In her new memoir The Half of It, Madison Beer admits right off the bat that it isn't about everything she's been through in her 24 years of life to date.
But, she writes, it is about the stuff that a person might never guess was roiling beneath the surface by just looking at the "Selfish" singer, who started off posting her performances of pop classics on YouTube and ended up with a record deal at 13 not long after Justin Bieber shared one of her videos on Twitter.
And still, Beer notes in her introduction, writing the book "opened some unhealed wounds" and made her realize how much she had been "sugarcoating" her experiences in an effort to make everybody else—and herself—more comfortable.
She calls the result "the most openly honest" she's ever been and, through her series of raw revelations, Beer explains that she hopes the big takeaway will be that choosing kindness and empathy is usually the answer, because you never know what another person is going through.
Here is what Beer shares about her experiences:
Beer writes of being mercilessly harassed online, basically from the time she started making a name for herself at 12. The "tipping point" as she remembers it came when she was 16 and dating "a boy who was more popular than me online."

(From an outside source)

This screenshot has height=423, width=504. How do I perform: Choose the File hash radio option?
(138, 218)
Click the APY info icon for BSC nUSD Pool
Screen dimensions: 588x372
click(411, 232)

The Long Island, N.Y., native "was called endless names—labeled a whore for having him as my boyfriend, for dressing a certain way," she writes, "for the most insignificant pieces of my personality."
Beer says she wishes it didn't affect her relationship, but it did—and she felt she was being encouraged to "lean into" being objectified, believing how she dressed and her sex life (which was "nonexistent" at the time, she writes, noting that before this relationship she'd only kissed a few guys) were the most interesting things about her.
The negativity also made her anxious about performing live, she shares, and she recalls wanting to cancel a day before she was supposed to open for her boyfriend at one of his shows. But, she writes, her mom talked her down from the self-loathing ledge, reminding her that the people who booked her for her talent were the ones to trust, not the trolls online.
Ultimately, she writes, when she went onstage "all the nightmare scenarios I'd spent hours playing out didn't happen."
Beer says that to this day she's still hurt on a regular basis by nasty stuff she reads online, an it-comes-with-the-territory downside of fame that she feels no one should have to get used to.
Beer writes that she was sexually assaulted as a child and then again when she was 14 at the first-ever party she attended in Los Angeles.
She predicts that the trauma will be with her forever, but she writes that she told "nobody" about what had happened to her, including her aforementioned boyfriend, who she calls the "first person to ever touch me consensually."
Beer writes that, though she still "can't make sense of" being assaulted at that party, she is not ashamed and it made her an advocate for victims of sexual violence. "I am proud that I get to relate to others who have had similar experiences," she states. "I find strength in that."
In hindsight, being dropped by her label and manager at 16 turned out for the best—and it was an "amicable" split at the time, she writes—but it also admittedly made her feel like a failure.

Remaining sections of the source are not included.